De ahí que la Religión y los tradicionalistas (o reaccionarios) no solo no debían disculpar sino atacar la tesis moderna de la razón ilustrada y de la soberanía popular, ...a menos de no querer contradecirse y autodestruirse, y no tanto por el hecho material de la desaparición de la religión y del clero, sino por el deber, ante Dios, de mantener la influencia santificadora de la Fe, el Culto y los sacramentos en el orden social, y en el fin sobrenatural de los individuos que forman esa sociedad.
Si la Iglesia negaba, minimizaba o disimulaba la existencia del pecado original en la sociedad y su necesidad imperecedera y urgente de santificación, acabaría irremisiblemente pasando a ser considerada ella misma por esa sociedad como una intrusa; pues resultando que tal sociedad tendería a considerarse perfecta y autocomplaciente consigo misma (precisamente debido a la ignorancia que tendría de su carácter caído y viciado), la Religión y la Iglesia sobrarían en absoluto, no apareciendo más que, para las mentes materialistas y degradadas, como una acaparadora de conciencias y privilegios.
Ese es el drama de la Iglesia en los dos últimos siglos, y ese es el centro de los conflictos con los poderes políticos contemporáneos.
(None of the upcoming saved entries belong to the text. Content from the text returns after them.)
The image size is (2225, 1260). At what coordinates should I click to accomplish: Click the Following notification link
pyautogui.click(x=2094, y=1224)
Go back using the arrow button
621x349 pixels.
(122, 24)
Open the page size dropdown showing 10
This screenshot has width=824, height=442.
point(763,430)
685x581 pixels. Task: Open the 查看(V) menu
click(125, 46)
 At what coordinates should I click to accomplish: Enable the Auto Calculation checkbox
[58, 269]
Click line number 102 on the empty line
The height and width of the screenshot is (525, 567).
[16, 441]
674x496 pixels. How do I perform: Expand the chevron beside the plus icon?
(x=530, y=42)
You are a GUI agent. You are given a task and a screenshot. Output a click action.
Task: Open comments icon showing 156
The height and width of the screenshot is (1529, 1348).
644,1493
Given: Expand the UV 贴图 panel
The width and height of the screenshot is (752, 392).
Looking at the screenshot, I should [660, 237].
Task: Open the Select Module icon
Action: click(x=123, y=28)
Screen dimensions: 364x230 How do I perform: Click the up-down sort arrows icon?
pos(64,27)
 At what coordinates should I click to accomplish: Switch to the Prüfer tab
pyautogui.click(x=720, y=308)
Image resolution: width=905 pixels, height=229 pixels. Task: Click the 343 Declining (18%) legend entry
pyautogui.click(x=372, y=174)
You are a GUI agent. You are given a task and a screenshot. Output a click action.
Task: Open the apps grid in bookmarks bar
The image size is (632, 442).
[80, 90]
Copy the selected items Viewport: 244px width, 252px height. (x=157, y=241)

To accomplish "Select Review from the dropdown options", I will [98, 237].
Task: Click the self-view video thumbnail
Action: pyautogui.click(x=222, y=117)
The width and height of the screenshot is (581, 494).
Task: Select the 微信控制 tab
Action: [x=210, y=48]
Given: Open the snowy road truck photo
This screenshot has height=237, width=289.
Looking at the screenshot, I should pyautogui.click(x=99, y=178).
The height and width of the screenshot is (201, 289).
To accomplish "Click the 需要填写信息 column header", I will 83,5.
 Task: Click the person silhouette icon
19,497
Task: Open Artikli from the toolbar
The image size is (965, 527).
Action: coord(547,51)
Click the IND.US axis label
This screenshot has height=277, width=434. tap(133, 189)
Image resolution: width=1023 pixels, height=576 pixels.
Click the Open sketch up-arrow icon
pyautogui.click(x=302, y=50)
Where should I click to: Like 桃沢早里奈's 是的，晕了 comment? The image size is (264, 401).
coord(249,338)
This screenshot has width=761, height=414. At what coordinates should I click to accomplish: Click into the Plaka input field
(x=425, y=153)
No había (ni hay) término medio: la lucha era (y es) a vida o muerte.
Religiosamente hablando, la moderna “soberanía popular” sería lícita, católicamente hablando, si Adán no hubiera pecado y toda la Humanidad, de él descendiente, tuviera status semejante a los ángeles: en tal caso, todo hombre rechazaría espontaneamente las tendencias viciosas y materiales, y tendría placer en la religión verdadera, tratando directamente con Dios sin necesidad de culto ni de coacciones directas o indirectas de poderes intermedios, al modo de Adán antes de haber pecado.
Pero, en fin, para el caso que nos ocupa, los progresistas (en su grosera ignorancia materialista y en su blasfema impiedad) sólo ven en el orden tradicional “una superstición para engañar al pueblo justificando que haya reyes y curas que lo exploten y avasallen”); y en esa mentira estamos desde hace más de dos siglos.